→ What you should do: The data below should be printed in full, exactly, and without any of its images.
====
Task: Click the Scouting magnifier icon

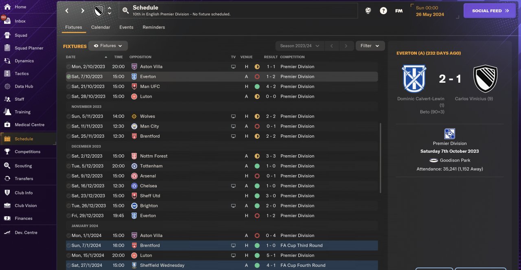Action: pos(7,166)
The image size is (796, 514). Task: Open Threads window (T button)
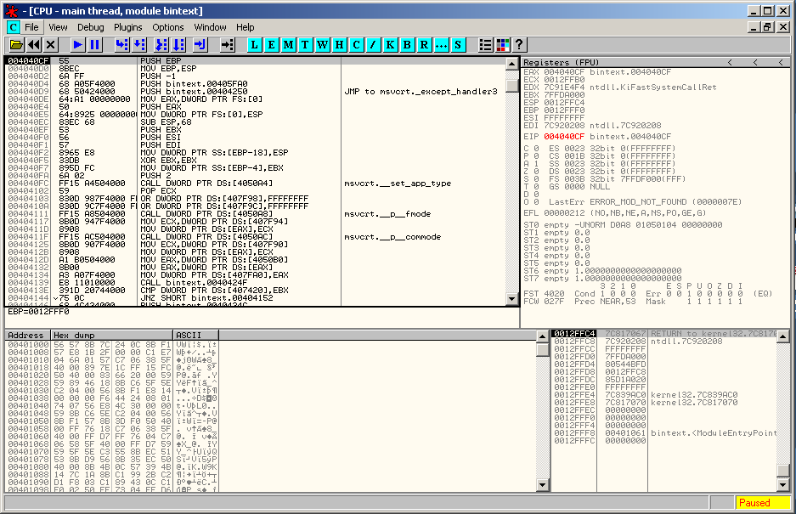[307, 44]
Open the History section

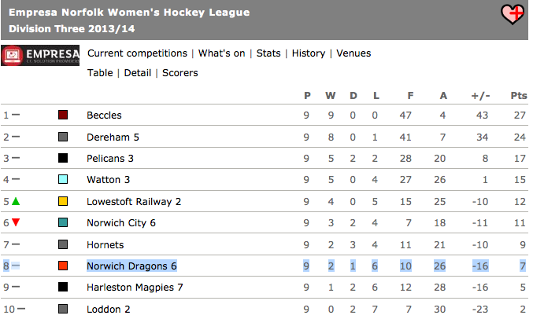click(309, 53)
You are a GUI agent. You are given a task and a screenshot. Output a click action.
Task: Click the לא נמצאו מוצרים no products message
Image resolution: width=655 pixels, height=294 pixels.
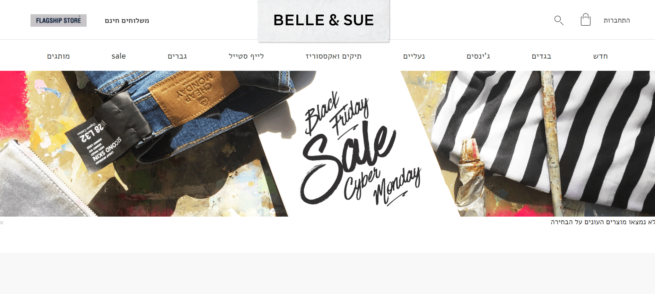[603, 222]
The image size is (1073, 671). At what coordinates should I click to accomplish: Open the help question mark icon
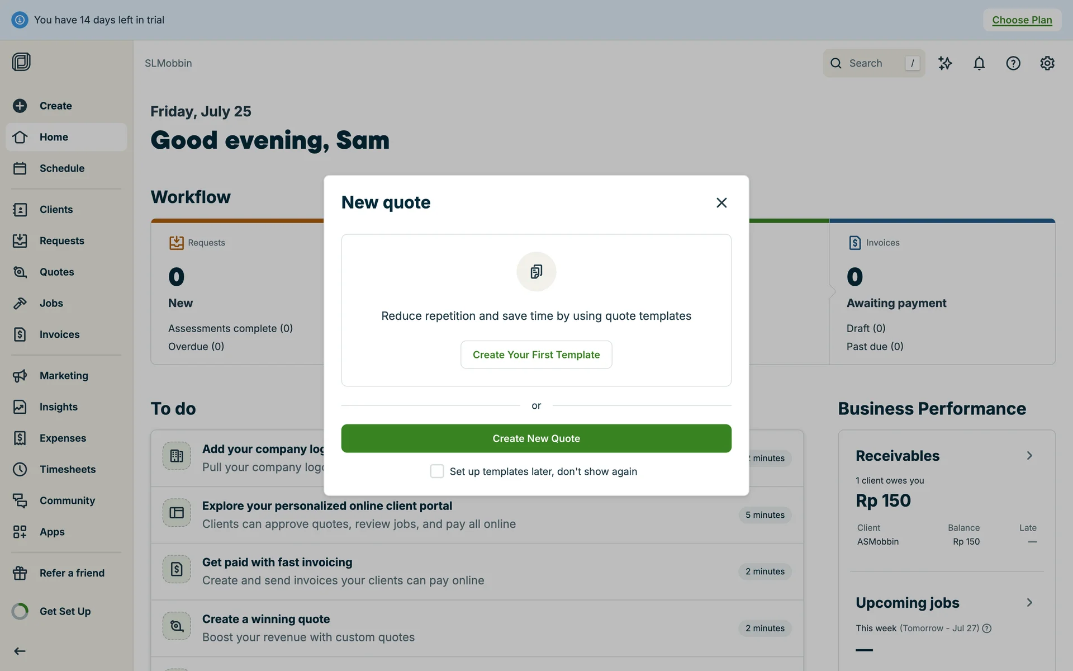click(x=1013, y=63)
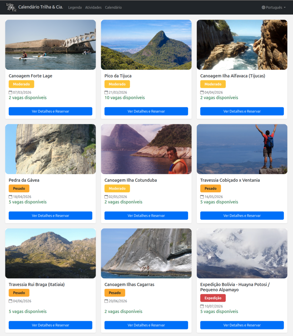Click the Calendário Trilha & Cia. brand link
The image size is (293, 336).
click(40, 7)
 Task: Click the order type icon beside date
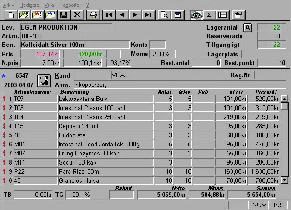[x=45, y=80]
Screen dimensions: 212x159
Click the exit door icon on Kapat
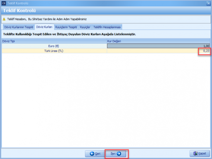click(195, 154)
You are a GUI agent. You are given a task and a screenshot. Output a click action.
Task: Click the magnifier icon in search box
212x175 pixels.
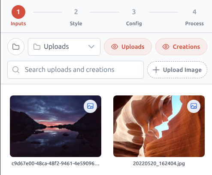click(x=16, y=70)
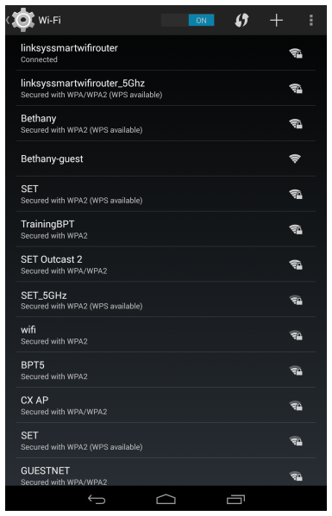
====
→ Response to this exercise:
Task: Click the Scouting magnifier icon

Action: pos(7,166)
The image size is (796, 514). Task: Open Threads window (T button)
[307, 44]
Open the History section

click(309, 53)
You are a GUI agent. You are given a task and a screenshot. Output a click action.
Task: Click the לא נמצאו מוצרים no products message
Image resolution: width=655 pixels, height=294 pixels.
[603, 222]
The image size is (1073, 671). At what coordinates should I click to accomplish: Open the help question mark icon
click(x=1013, y=63)
Click the Calendário Trilha & Cia. brand link
The image size is (293, 336).
click(40, 7)
 Task: Click the order type icon beside date
[x=45, y=80]
Screen dimensions: 212x159
Click the exit door icon on Kapat
click(195, 154)
You are a GUI agent. You are given a task and a screenshot. Output a click action.
Task: Click the magnifier icon in search box
212x175 pixels.
click(x=16, y=70)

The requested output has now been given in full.